Energy and Commerce Subcommittee on Health Hearing Deals with ACA Policy Cancellation Issue

The House’s Energy and Commerce Subcommittee on Health held an oversight hearing on Thursday, November 14, during which they took the testimony of Reverend Marilyn Dixon Hill, a registered nurse and Associate Pastor at Camden Bible Tabernacle Church; Michael Astrue, former HHS General Counsel and Commissioner of Social Security; Avik Roy, Senior Fellow at the Manhattan Institute for Policy Research; Roger Stark, Health Care Policy Analyst at the Washington Policy Center, and CHIR’s own Sabrina Corlette.

Committee members from both sides of the aisle agreed that the technical issues with the launch of Healthcare.gov were ultimately going to be solved, but not surprisingly, that is where agreement ended.

My colleague Sabrina Corlette reminded Committee members just why the ACA and its successful implementation are so important.  The pre-ACA individual market for health insurance has had fundamental and systemic problems. The three major problems that the ACA addresses, Ms. Corlette explained in her testimony, are: a lack of access to coverage, unaffordable coverage, and inadequate coverage.

The pre-ACA individual market, Corlette pointed out, was a hostile place, particularly for those in less than perfect health. As documented by CHIR in a recent report supported by the Robert Wood Johnson Foundation, Real Stories, Real Reforms, it was a place in which insurance companies could deny coverage to people with pre-existing conditions, or could charge people much higher premiums because of things like health status, gender, and age.  And, even if you were issued a policy, insurance companies were allowed to pick and choose what they would cover and could even rescind coverage when policyholders got sick if it appeared that condition existed prior to the start of their policy.

Inaccessibility of coverage on the pre-ACA individual health insurance market was not just a problem for the almost 1 out of 5 applicants that were flat-out denied policies, Corlette explained, it was also a problem for those who couldn’t afford to buy the policy being offered to them. Bearing the entire cost of coverage was simply unaffordable for many people on the individual market. The ACA addresses the unaffordability problem by making federal subsidies available to an estimated 17 million people who are currently uninsured or who buy insurance on their own.
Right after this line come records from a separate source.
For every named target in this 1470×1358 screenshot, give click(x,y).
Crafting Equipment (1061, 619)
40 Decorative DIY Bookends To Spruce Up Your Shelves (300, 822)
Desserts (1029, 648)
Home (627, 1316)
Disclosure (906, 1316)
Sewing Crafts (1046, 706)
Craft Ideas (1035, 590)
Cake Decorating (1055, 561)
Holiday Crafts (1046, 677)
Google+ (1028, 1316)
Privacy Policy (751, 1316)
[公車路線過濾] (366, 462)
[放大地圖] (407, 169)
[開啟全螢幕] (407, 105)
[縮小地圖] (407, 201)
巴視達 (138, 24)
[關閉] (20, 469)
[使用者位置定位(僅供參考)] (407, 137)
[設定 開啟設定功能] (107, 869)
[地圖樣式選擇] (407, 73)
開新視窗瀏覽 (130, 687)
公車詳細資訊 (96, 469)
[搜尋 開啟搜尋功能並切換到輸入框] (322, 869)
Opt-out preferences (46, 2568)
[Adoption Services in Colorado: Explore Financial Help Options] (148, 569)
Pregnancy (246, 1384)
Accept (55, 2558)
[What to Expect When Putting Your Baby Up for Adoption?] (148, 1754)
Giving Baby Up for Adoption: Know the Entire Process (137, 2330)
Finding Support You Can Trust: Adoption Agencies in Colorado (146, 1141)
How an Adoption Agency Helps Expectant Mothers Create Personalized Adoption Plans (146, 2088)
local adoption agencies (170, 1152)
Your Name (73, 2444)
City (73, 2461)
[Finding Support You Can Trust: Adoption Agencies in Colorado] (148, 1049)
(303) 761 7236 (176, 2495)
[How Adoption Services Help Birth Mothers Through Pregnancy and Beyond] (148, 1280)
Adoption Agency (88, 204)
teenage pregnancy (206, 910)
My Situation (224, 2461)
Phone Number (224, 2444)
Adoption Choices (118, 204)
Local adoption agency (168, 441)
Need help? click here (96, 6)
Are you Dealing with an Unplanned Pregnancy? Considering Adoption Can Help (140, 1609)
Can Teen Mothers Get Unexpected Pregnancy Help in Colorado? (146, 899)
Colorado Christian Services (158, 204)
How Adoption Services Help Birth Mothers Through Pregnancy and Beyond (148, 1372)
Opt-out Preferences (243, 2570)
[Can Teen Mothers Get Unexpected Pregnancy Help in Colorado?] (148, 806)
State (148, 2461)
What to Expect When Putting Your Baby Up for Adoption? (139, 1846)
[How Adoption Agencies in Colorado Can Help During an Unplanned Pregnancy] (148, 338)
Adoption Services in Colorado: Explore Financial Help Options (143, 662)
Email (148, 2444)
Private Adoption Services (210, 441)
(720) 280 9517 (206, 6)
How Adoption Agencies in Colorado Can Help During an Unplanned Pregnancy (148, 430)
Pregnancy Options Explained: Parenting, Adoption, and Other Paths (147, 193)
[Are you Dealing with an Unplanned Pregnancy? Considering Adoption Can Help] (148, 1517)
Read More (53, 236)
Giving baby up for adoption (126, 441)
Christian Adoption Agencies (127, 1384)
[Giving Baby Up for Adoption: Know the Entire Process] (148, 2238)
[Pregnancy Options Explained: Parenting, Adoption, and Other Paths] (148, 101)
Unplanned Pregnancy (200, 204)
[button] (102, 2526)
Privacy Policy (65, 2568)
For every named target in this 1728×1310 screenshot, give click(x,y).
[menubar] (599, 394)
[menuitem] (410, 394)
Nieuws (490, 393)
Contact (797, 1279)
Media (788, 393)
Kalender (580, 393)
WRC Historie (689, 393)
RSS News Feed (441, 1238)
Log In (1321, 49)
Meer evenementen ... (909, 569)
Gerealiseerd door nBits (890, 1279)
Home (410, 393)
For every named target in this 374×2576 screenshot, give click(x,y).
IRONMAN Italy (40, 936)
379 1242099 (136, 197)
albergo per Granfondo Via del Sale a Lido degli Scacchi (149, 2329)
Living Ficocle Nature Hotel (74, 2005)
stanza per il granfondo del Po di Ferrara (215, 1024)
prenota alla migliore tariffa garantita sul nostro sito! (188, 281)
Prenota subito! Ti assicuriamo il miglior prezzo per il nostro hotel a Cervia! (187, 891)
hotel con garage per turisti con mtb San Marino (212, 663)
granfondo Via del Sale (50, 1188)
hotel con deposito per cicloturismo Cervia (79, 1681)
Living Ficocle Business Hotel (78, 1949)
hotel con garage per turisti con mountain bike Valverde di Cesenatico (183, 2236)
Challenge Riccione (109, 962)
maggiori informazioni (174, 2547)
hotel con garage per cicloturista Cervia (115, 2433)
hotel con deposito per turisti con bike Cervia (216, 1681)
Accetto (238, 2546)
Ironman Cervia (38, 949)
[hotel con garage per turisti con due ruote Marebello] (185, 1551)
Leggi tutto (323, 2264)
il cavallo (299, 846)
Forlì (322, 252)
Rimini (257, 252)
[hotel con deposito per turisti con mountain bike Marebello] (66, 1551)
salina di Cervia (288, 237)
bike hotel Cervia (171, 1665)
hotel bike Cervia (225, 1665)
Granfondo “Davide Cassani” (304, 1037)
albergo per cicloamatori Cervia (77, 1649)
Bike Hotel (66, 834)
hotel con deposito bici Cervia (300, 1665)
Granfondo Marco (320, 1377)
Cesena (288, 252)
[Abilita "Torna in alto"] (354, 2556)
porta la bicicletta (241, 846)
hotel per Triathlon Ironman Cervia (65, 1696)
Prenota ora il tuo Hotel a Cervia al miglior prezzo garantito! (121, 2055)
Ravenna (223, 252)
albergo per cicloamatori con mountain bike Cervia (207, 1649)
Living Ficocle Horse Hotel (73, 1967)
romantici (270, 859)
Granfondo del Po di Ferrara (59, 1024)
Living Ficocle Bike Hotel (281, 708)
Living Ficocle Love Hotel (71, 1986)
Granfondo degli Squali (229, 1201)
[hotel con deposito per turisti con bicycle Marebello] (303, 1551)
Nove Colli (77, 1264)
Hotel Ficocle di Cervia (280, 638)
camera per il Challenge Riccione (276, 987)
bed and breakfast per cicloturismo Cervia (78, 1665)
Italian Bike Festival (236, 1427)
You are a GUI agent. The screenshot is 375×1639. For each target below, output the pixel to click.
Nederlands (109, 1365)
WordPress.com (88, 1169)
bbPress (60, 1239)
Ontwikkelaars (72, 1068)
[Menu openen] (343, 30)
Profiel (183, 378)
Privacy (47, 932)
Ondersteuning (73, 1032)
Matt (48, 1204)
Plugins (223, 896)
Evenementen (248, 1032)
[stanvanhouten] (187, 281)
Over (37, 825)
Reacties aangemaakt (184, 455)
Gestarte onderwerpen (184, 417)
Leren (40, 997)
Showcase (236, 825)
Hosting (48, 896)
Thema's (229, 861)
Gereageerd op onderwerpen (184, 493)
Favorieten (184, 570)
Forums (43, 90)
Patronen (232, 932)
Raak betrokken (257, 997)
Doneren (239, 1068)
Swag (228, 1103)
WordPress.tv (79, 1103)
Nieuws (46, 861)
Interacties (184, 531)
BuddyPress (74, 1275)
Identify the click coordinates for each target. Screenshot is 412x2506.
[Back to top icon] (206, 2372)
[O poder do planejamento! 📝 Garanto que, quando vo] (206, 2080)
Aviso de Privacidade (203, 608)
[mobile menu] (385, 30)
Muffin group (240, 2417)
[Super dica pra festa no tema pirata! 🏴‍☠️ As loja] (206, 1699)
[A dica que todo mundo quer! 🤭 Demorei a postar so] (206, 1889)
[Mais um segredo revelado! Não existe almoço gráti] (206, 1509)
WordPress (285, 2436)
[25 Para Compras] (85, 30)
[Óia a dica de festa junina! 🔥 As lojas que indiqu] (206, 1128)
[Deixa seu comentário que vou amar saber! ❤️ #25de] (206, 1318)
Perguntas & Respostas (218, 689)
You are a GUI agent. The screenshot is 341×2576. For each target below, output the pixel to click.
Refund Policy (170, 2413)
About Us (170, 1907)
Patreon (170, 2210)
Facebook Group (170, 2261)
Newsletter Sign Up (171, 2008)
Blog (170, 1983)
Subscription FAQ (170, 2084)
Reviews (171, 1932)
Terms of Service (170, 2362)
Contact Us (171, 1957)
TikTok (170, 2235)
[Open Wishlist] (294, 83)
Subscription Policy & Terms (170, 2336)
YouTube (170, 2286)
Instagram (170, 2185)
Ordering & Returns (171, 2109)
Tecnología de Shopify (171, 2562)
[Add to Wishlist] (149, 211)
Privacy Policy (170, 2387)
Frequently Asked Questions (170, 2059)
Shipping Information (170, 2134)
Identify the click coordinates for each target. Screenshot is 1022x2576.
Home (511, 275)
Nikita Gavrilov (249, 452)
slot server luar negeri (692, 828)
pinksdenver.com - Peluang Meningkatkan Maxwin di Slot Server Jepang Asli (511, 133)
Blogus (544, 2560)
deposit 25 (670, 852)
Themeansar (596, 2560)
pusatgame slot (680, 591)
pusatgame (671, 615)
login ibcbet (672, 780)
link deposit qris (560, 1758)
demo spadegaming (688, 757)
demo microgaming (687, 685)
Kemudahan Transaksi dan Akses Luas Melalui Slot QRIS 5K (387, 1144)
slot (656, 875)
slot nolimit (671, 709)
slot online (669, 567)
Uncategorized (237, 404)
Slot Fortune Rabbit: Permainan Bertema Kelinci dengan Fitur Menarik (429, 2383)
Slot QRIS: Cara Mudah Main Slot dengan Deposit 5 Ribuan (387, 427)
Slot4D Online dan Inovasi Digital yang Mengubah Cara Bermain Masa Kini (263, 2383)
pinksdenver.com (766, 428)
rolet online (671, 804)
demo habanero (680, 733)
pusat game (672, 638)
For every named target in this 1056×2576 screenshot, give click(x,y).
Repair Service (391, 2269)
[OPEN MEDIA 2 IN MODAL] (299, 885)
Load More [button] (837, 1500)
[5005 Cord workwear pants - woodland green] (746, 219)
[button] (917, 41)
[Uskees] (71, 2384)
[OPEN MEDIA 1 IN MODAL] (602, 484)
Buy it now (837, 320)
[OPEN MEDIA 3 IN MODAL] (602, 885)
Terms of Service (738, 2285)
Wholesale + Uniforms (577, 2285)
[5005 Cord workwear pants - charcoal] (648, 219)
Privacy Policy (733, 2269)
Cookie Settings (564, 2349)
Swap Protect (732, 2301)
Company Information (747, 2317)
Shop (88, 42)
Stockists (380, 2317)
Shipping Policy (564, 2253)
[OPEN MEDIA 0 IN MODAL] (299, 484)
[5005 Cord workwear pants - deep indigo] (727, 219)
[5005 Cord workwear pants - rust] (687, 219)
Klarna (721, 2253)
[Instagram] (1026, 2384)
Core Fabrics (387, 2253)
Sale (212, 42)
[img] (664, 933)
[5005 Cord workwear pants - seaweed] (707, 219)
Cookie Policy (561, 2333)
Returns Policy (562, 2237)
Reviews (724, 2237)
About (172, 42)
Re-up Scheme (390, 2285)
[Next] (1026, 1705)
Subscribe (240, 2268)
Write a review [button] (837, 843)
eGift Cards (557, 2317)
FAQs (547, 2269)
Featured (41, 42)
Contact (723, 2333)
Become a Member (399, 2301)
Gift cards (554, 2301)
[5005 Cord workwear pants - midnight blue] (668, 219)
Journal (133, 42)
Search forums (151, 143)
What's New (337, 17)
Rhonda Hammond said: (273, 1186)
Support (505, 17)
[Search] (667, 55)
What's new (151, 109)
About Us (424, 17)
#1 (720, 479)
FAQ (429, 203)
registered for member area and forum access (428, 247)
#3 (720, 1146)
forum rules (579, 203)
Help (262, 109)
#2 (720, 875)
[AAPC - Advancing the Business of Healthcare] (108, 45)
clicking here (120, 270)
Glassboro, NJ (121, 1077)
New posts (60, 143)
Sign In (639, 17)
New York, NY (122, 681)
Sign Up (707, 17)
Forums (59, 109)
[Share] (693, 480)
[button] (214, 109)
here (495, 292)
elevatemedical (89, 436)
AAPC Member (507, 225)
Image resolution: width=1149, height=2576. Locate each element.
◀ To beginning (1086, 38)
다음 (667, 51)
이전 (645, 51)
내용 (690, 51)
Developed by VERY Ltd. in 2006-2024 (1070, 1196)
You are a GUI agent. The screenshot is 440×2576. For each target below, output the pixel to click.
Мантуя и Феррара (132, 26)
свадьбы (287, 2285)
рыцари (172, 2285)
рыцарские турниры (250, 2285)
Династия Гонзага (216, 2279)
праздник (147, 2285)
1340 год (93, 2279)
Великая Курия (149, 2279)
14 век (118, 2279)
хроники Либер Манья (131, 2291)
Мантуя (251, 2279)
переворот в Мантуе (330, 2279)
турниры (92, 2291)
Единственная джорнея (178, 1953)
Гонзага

The ACA also limits the total out-of-pocket costs every policyholder can pay each year, as well as prohibits lifetime and annual limits on essential health benefits.

Another systemic problem with the pre-ACA individual health insurance market was that policies were being sold that provided dangerously inadequate protection, like an umbrella full of holes. The ACA sets new standards for benefits, ensuring that Americans have meaningful, comprehensive coverage.

The transition from the “wild west” of the pre-ACA individual health insurance market to fairer, more affordable and meaningful coverage has caused some disruption, and this is to be expected. As Corlette testified, “in order to fix the health insurance market, you need to change it.” And insurance companies are transitioning. Corlette explained, anticipating the need to make this transition, “insurance companies have taken different approaches,” one of which has been to discontinue some of their current non-ACA compliant policies.

There has been a lot of attention lately to people receiving policy cancellations from their insurance companies. But the decision to modify plans, like changing premiums, benefit levels, and provider networks is nothing new. Insurance companies have always been and continue to be able to change or even discontinue policies when it is in their business interests to do so. Policy proposals to address the plan cancellation issue, like the Upton bill, do nothing to change this. Under the Upton bill, insurance companies would be able to continue this longstanding practice. At least now when policies are discontinued, the health insurance marketplaces give individuals better choices than existed pre-ACA.

Corlette’s message to the Committee yesterday was that despite the upheaval going on in the health insurance marketplace, in fact because of the upheaval, insurance will finally serve the purpose it’s supposed to serve: to provide real financial protection to individuals and families.